Micah’s promise of world peace always sounds good and it’s especially attractive when strife and war are close at hand. Later on, when the Messiah comes his arrival is accompanied with heavenly cheers of “peace on earth.” Every reasonable person is drawn to the possibility of world peace. Some have declared the promise of Micah and then of the Gospel writer to be a sham. And why not: we’re no closer to world peace than we were when Micah first said these words. The thing is our world hasn’t cooperated with this promise. Micah describes this when he says, “Meanwhile, all the other people live however they wish.” The solution offered in the Bible is a spiritual one. As people and nations yield to the sovereignty of God, peace reigns. As people and nations reject God peace becomes more and more distant. God’s answer is to march onto the world scene and reorder it all. When that happens we’ll see the equivalent of an “Open, Under New Management” sign placed on the world, and peace will, at least, reign.
Take Away: We can’t expect to receive the promises of the Lord while we, at the same time, refuse to cooperate with him.
The big picture
Daniel 12: It will be a time of trouble, the worst trouble the world has ever seen.

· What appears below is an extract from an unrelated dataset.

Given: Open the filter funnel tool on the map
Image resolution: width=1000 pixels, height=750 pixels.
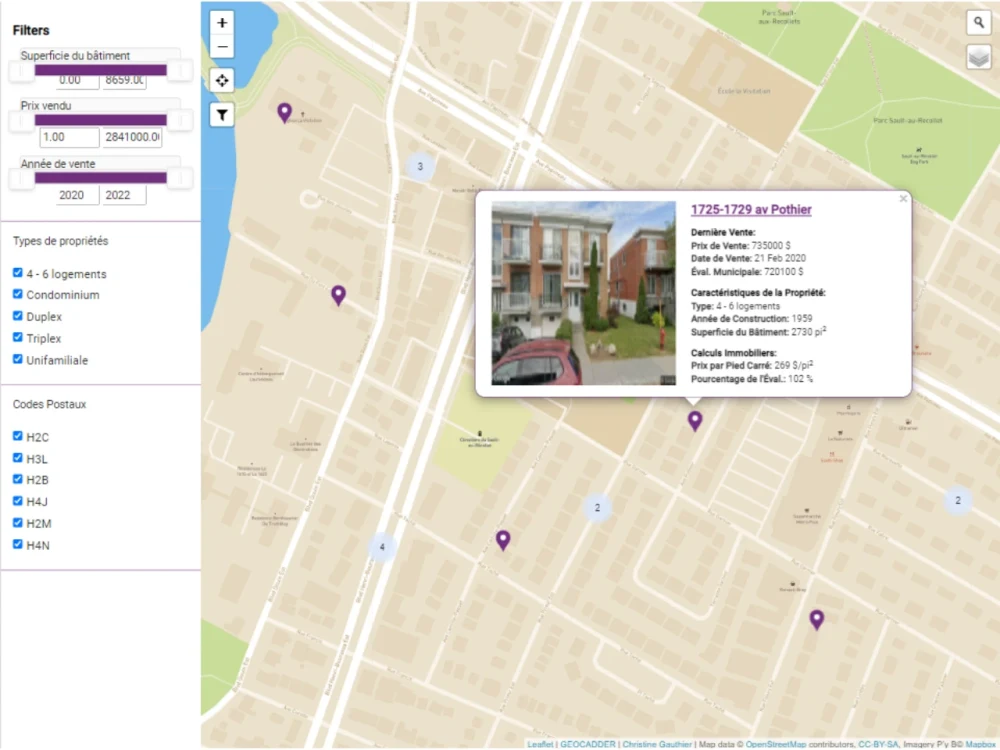Looking at the screenshot, I should coord(221,115).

Imagine the second part of Daniel as a mural done by a master artist depicting the rise and fall of kingdoms through history. As we examine the mural we see mighty nations rise, then divide, and then fall to some new world power. Some folks have patiently examined Daniel’s “mural,” attaching labels to the various kingdoms he describes. Those folks might be right and they might be wrong. Frankly, for me to attempt this is a waste of time. The least of those who seriously attempt to match nations up with Daniel’s vision is superior to me. I get lost in it all fairly soon. I do come away from Daniel’s sweeping picture with certain impressions. For one thing, I’m reminded that, even though I firmly believe human beings have free will, there’s an overarching flow of human history that’s firmly in the hands of God. Second, even though it seems some things happen outside of God’s providence, I’m reminded that the Lord remains Sovereign over all. Whether or not I think God is orchestrating, down to some detail, the flow of events I need to remember that nothing’s happening on the world stage that he isn’t at least allowing to happen. Finally, I see that there’s an end to the story. Things won’t forever continue as they are. Daniel sums it up with a description of everything coming to a head with “the worst trouble the world has ever seen.” The Lord isn’t a bystander to human history. He’s ushering us along to some specific events and, ultimately, to a specific conclusion. As I watch the world news and see the clashes of world powers, it’s good to remember that nothing that happens is a surprise to God. That may not be a very complete view of the nature of prophecy, but it’s not a bad place to start and, while I may not understand the specifics, I do get the big picture.
Take Away: There’s an overarching flow of human history that’s firmly in the hands of the Lord.